Did You Know | Capital protection-oriented schemes do not guarantee your capital

Did You Know | Capital protection-oriented schemes do not guarantee your capital

No mutual fund (MF) scheme, not even capital protection-oriented scheme, can assure you returns, even though its name suggests so.

What does it do?

Read the offer document carefully

All capital protection-oriented scheme have a clause in their offer document. For instance, Sundaram Capital Protection Oriented Fund five years’ (Series 3) offer document, whose new fund offer period closes on 31 October, has a separate clause in its “scheme information document" (or offer document) under the heading “no guarantee". The offer document says: “The scheme is ‘oriented towards protection of capital’ and not ‘with guaranteed returns’. It shall be noted that the orientation towards protection of capital originates from the portfolio structure of the scheme and not from any bank guarantee or insurance cover. Investors are neither being offered any guaranteed/indicated returns nor any guarantee on repayment of capital by the scheme.There is also no guarantee of capital or return either by the mutual fund or by the sponsor or by the asset management company."

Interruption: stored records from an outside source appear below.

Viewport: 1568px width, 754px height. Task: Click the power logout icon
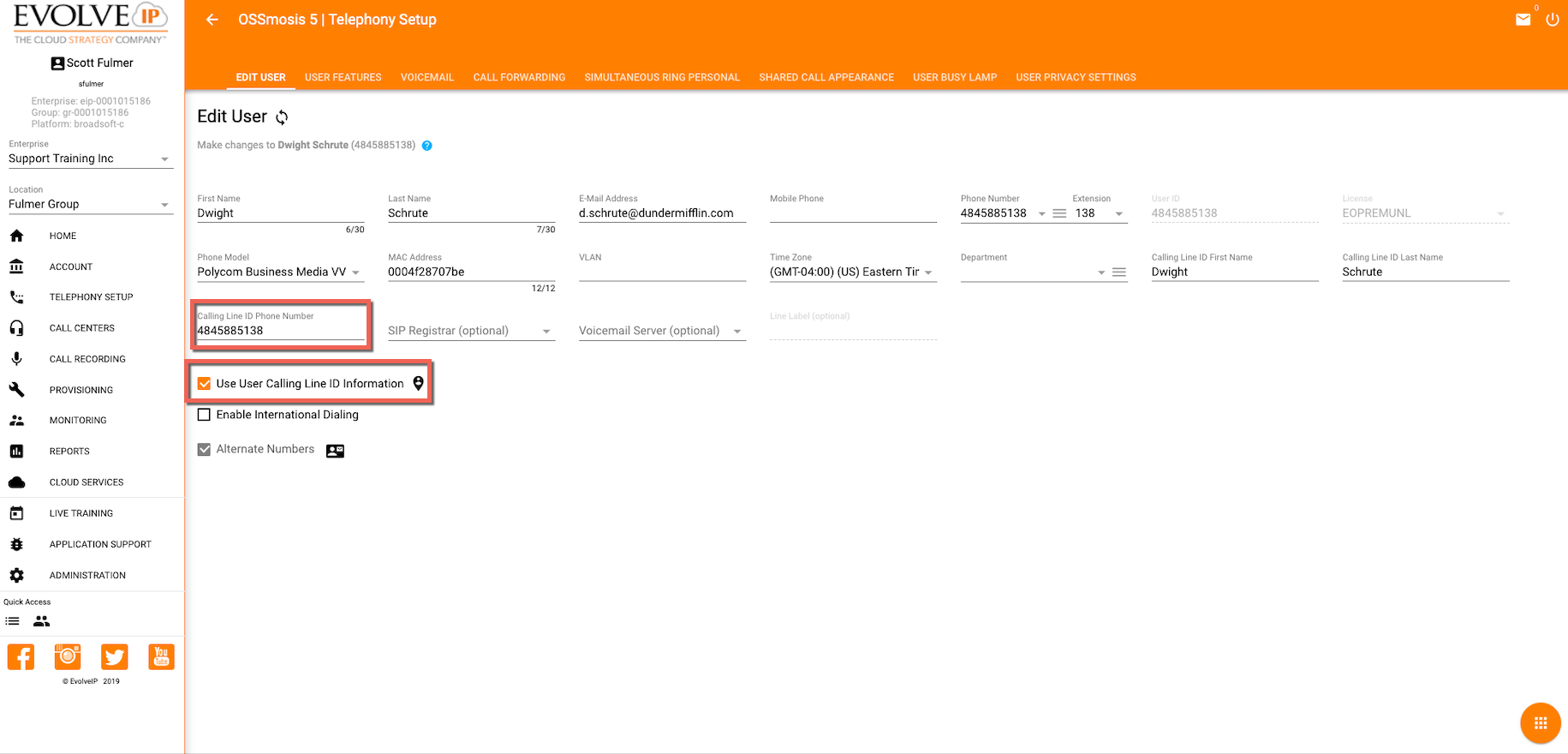coord(1552,20)
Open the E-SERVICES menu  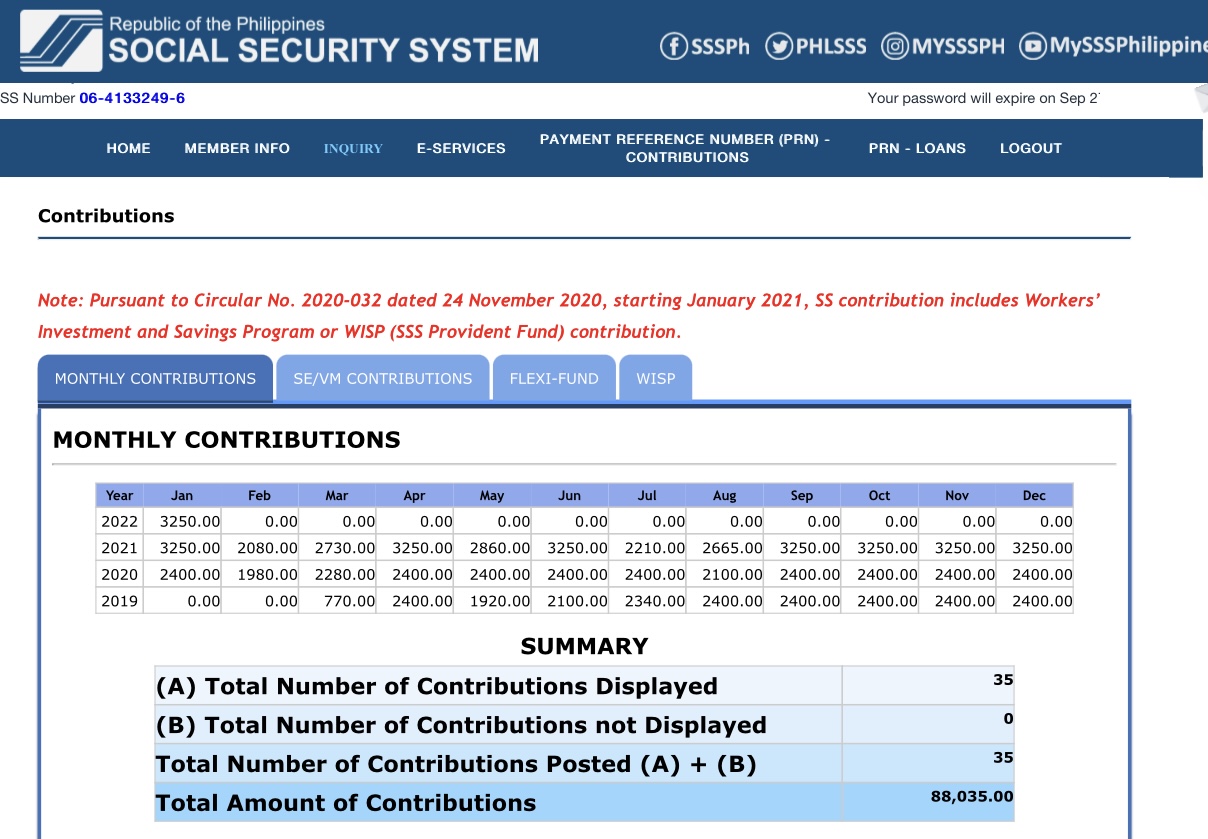pyautogui.click(x=461, y=148)
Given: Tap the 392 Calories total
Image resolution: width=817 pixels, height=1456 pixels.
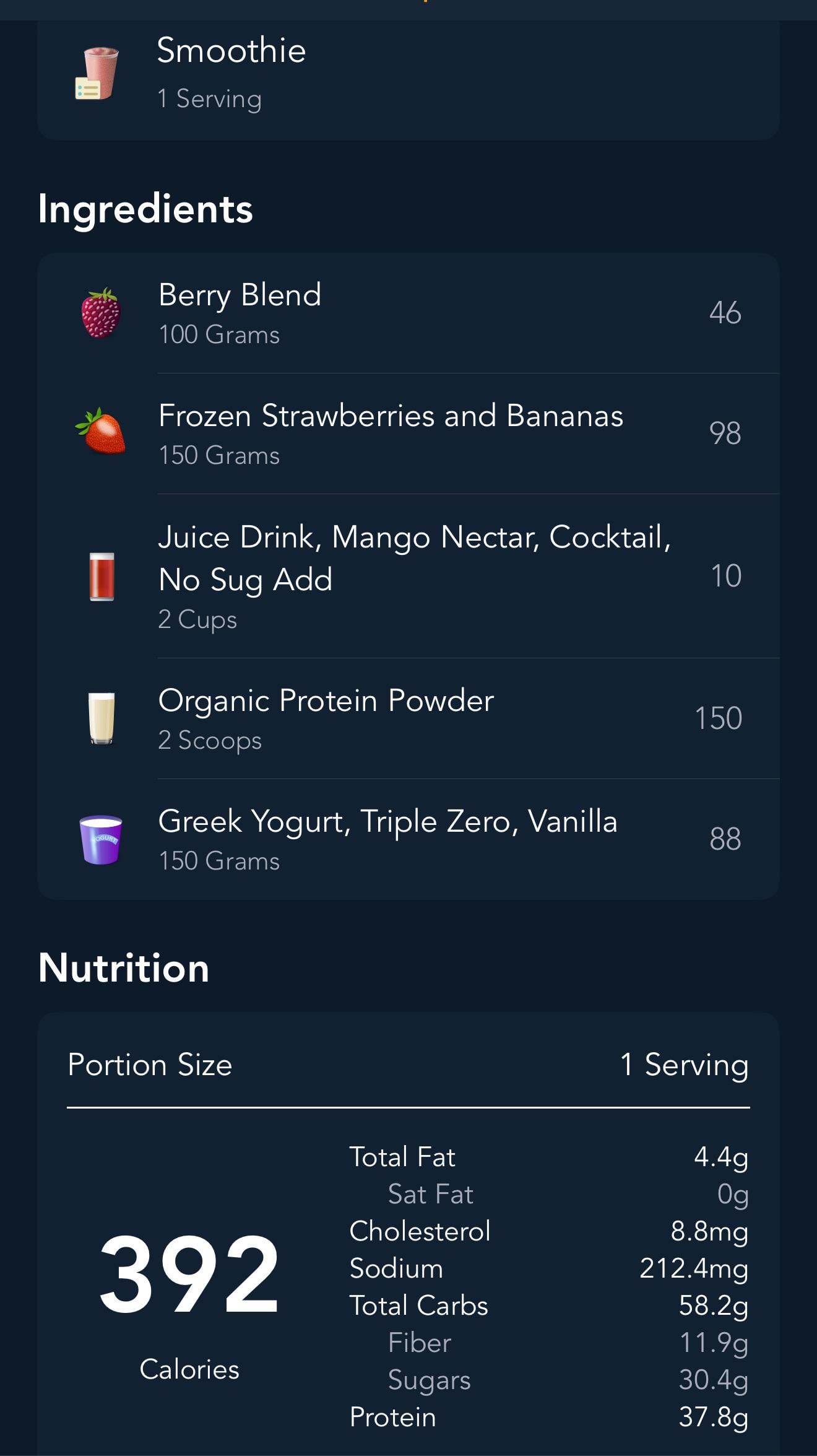Looking at the screenshot, I should pos(189,1275).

It’s “orientation", not a “guarantee"

According to the rules laid down by the capital market regulator, Securities and Exchange Board of India (Sebi), MFs cannot assure any returns. This is because MFs invest in stock and bond markets and, therefore, their fate is linked to market returns. So when Sebi allowed fund houses to launch capital protection-oriented scheme, it mandated fund houses to include words “capital protection orientation" in its name to make its intention clear to potential investors. Fund houses can’t use the words “guarantee" in their names.

What’s the difference?

Though they can’t guarantee returns, capital protection-oriented schemes are structured in such a way that investors get their principal back (and some excess returns), unless things go horribly wrong. Their closed-end structure ensures that premature withdrawals are not allowed; a necessity to ensure that you get all your money back at the end. Also, these funds have to be rated by a rating agency. Remember the credit rating is not to indicate the returns guarantee, but it is a comment on the fund’s portfolio structure and whether that will help the fund to achieve its objective.